- **Tâche 1**
Recopiez à l'identique les enregistrements, depuis la ligne qui contient « Task: Select the taupe swatch code 1062 » jusqu'à celle qui contient « coord(371,278) », ces deux lignes comprises.
☆ ☆ ☆ ☆
Les tribunaux de Paris, Bobigny et Versailles anticipent une intense activité judiciaire sur la délinquance de rue, particulièrement ciblée par les services de police. Ils ont obtenu des renforts et s’organisent. Au risque qu’une réponse pénale immédiate prenne le pas sur les enquêtes de fond.

Depuis presque un an, les autorités policières s’engagent à « nettoyer Paris » dans la perspective des Jeux olympiques. « Plus on va s’approcher des JO, plus on va saturer l’espace public de policiers », prévenait en avril Laurent Nuñez, le préfet de police de Paris, qui affiche un objectif « zéro délinquance ». Le ministre de l’intérieur, Gérald Darmanin, promet que « 30 000 policiers et gendarmes » seront mobilisés chaque jour pendant la compétition, qui doit s’ouvrir dans un an, le 26 juillet 2024.

Les policiers sont priés de se concentrer sur la « délinquance de physionomie » (un néologisme créé pour l’occasion), c’est-à-dire la plus visible dans l’espace public, celle qui serait susceptible de déranger les touristes et de poser un problème d’image : les « points de deal », l’usage de crack, la vente à la sauvette, les vols, les rixes, les petites escroqueries de rue, etc.
☆ ☆ ☆ ☆
- **Tâche 2**
Reproduisez sans rien changer le passage de l'article qui va de « Les tribunaux de » jusqu'à « enquêtes de fond. ».
☆ ☆ ☆ ☆
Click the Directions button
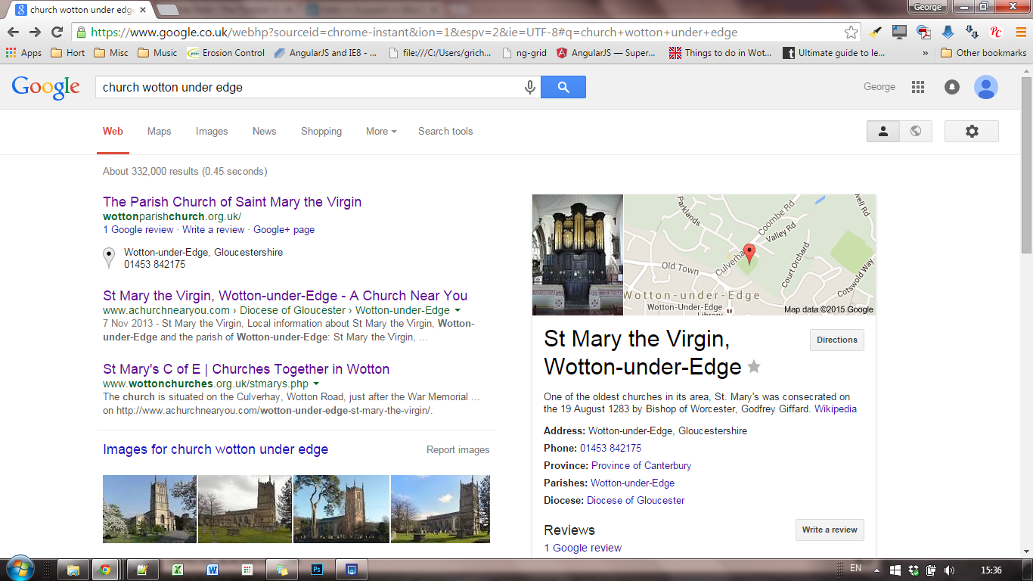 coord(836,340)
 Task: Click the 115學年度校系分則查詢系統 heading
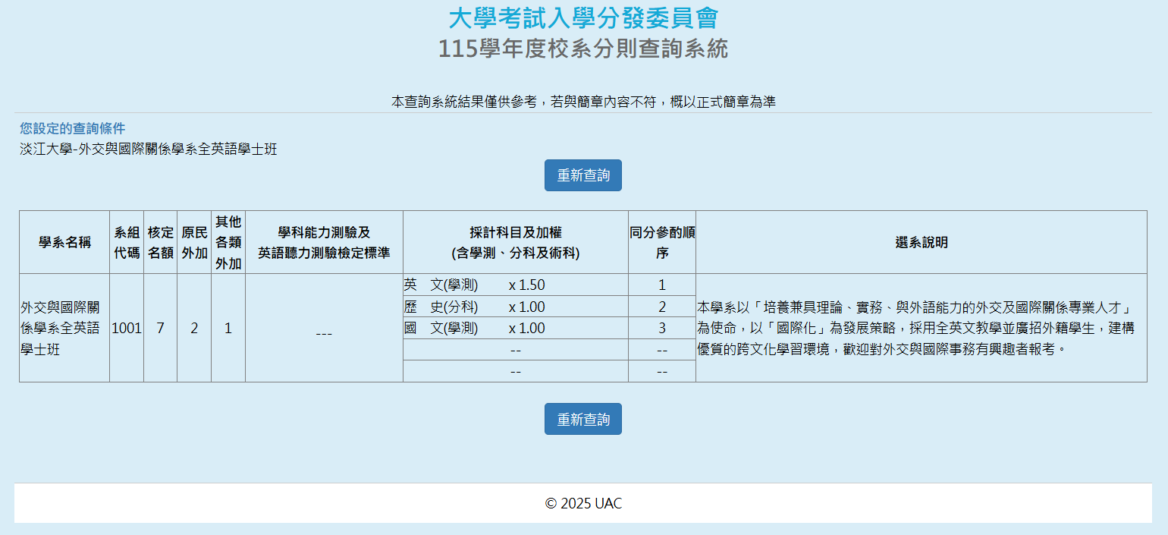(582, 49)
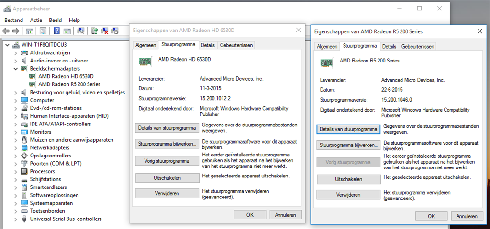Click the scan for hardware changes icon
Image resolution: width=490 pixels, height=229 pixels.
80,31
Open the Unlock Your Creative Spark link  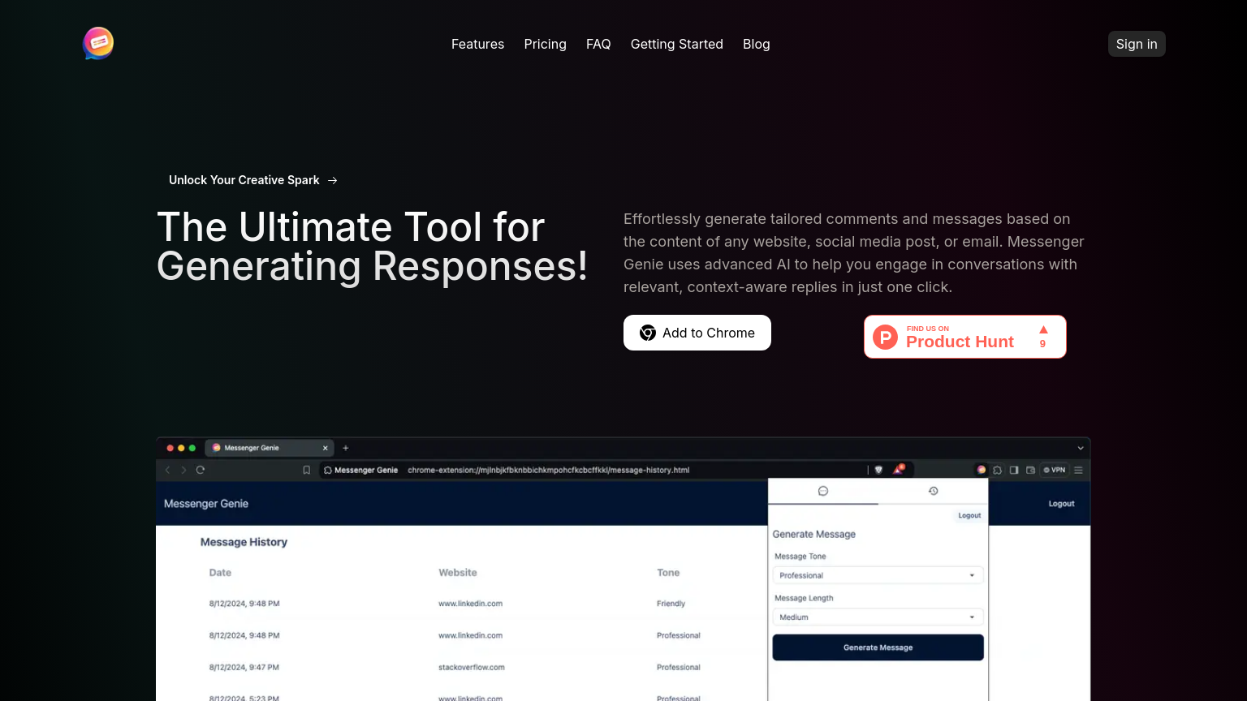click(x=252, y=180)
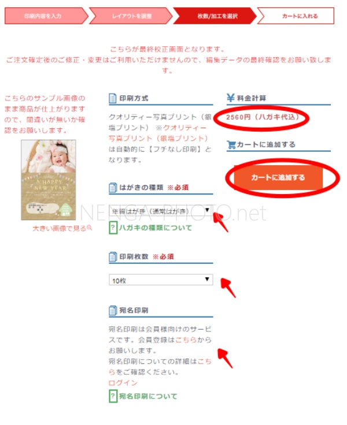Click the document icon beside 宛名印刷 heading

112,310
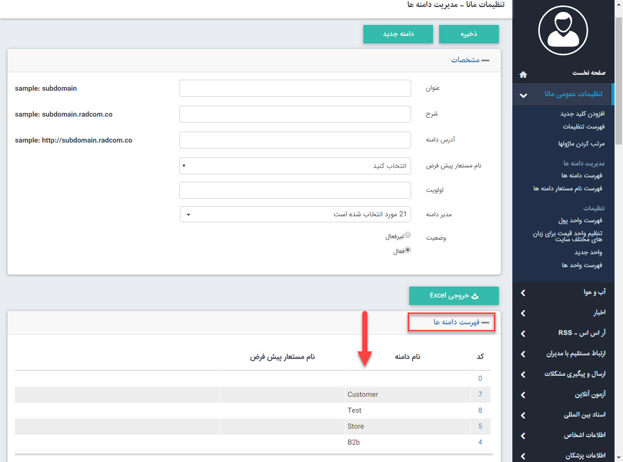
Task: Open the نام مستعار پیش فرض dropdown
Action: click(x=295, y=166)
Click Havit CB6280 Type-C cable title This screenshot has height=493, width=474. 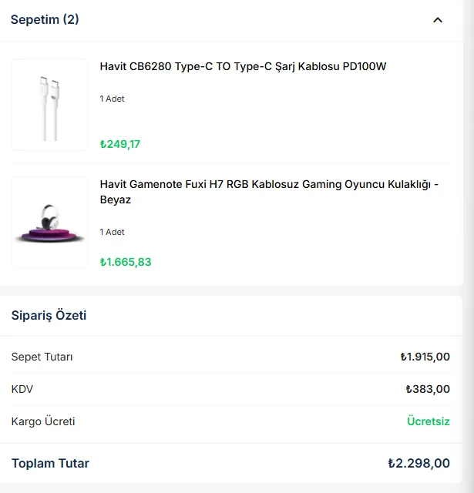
☆ ☆ ☆ ☆
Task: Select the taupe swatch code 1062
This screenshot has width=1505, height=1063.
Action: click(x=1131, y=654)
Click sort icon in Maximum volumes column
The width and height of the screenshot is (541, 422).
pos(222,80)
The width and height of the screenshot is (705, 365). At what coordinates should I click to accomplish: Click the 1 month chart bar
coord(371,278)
☆ ☆ ☆ ☆
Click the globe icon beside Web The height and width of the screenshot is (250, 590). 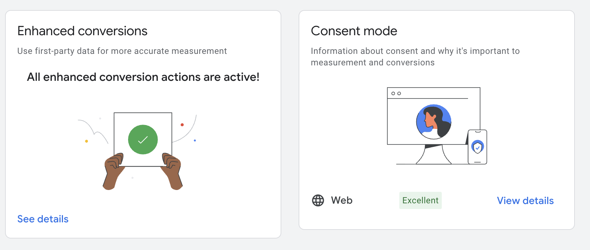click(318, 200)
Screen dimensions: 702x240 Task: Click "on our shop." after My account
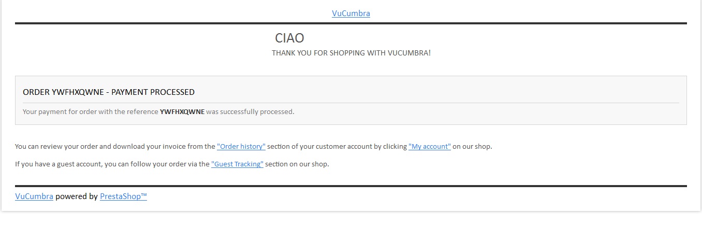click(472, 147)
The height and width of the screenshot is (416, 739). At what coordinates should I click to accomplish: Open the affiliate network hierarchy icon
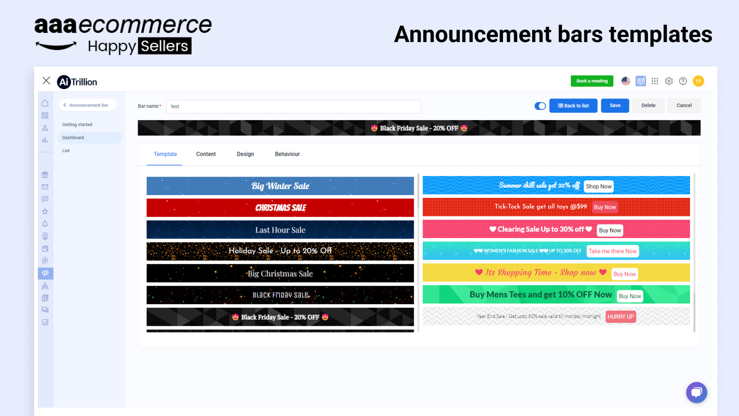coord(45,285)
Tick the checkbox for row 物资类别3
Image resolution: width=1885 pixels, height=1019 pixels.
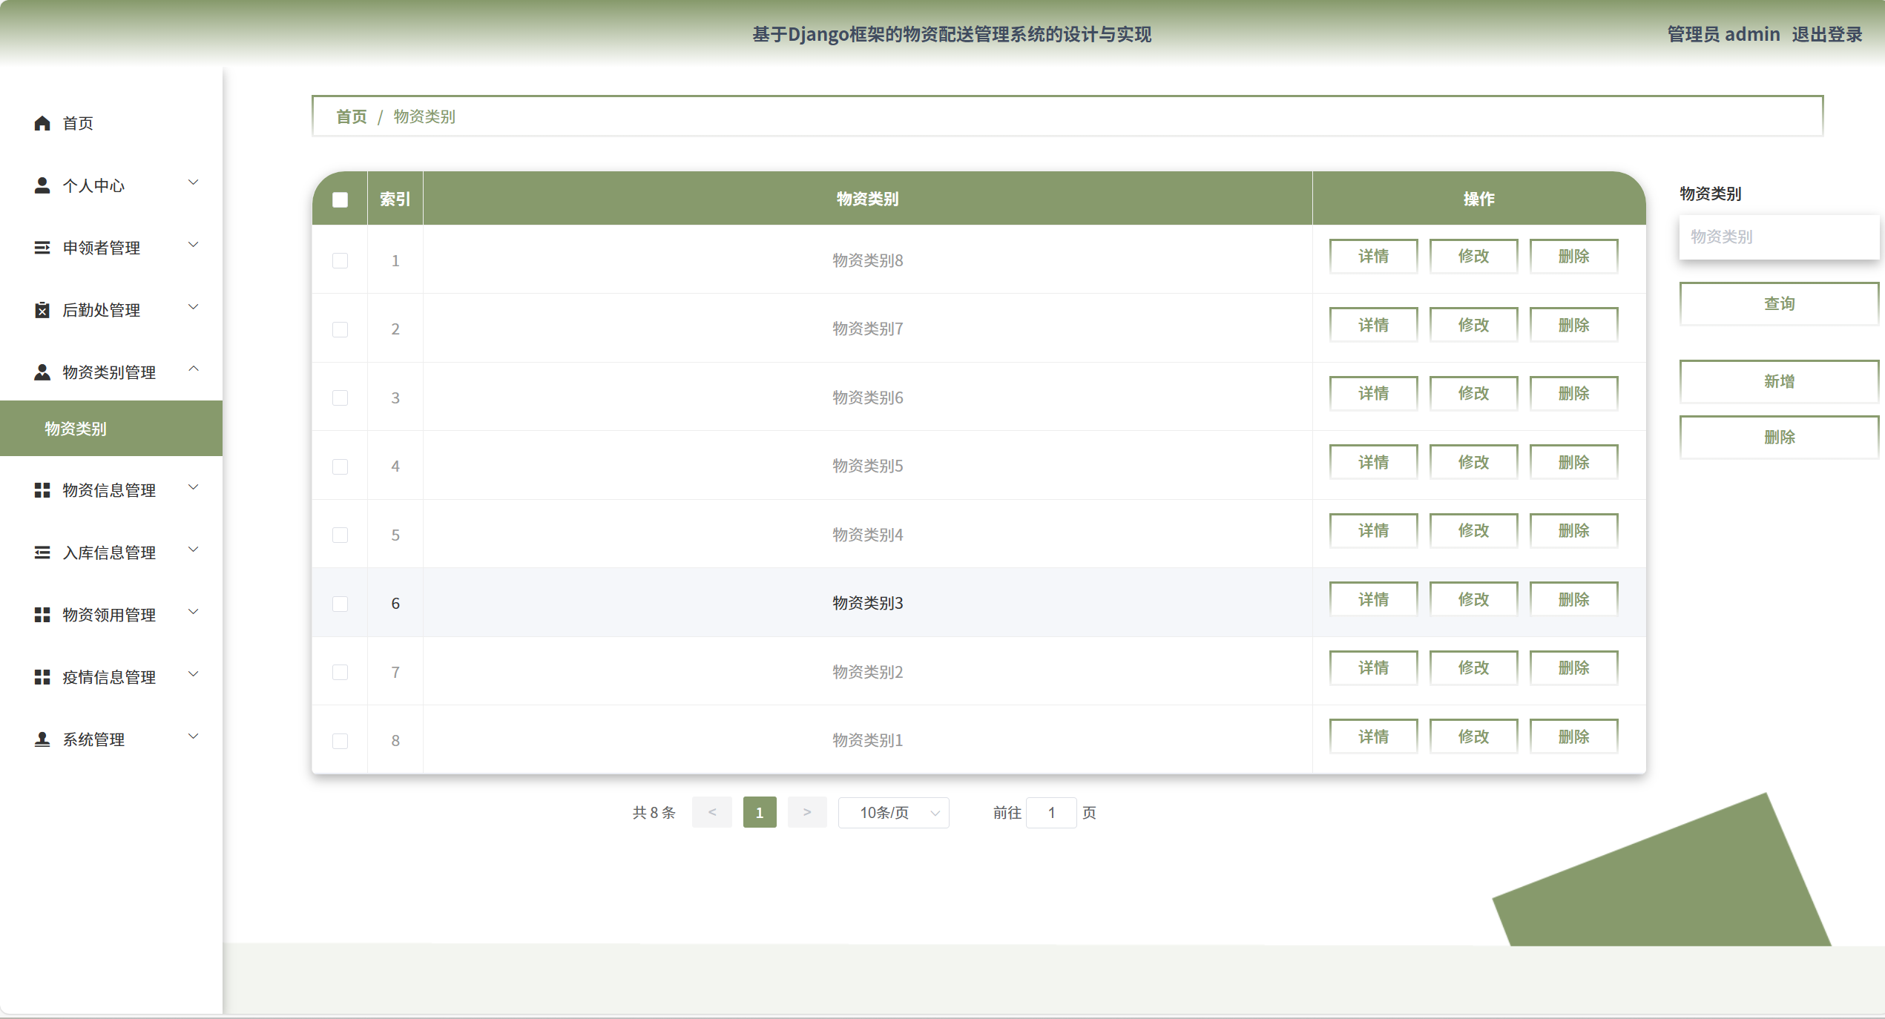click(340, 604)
☆ ☆ ☆ ☆
- **Résultat complet 1**
Task: Select the taupe swatch code 1062
This screenshot has width=1505, height=1063.
Action: click(x=1131, y=654)
Click sort icon in Maximum volumes column
The width and height of the screenshot is (541, 422).
pos(222,80)
The width and height of the screenshot is (705, 365). At what coordinates should I click to accomplish: Click the 1 month chart bar
coord(371,278)

- **Résultat complet 2**
Les tribunaux de Paris, Bobigny et Versailles anticipent une intense activité judiciaire sur la délinquance de rue, particulièrement ciblée par les services de police. Ils ont obtenu des renforts et s’organisent. Au risque qu’une réponse pénale immédiate prenne le pas sur les enquêtes de fond.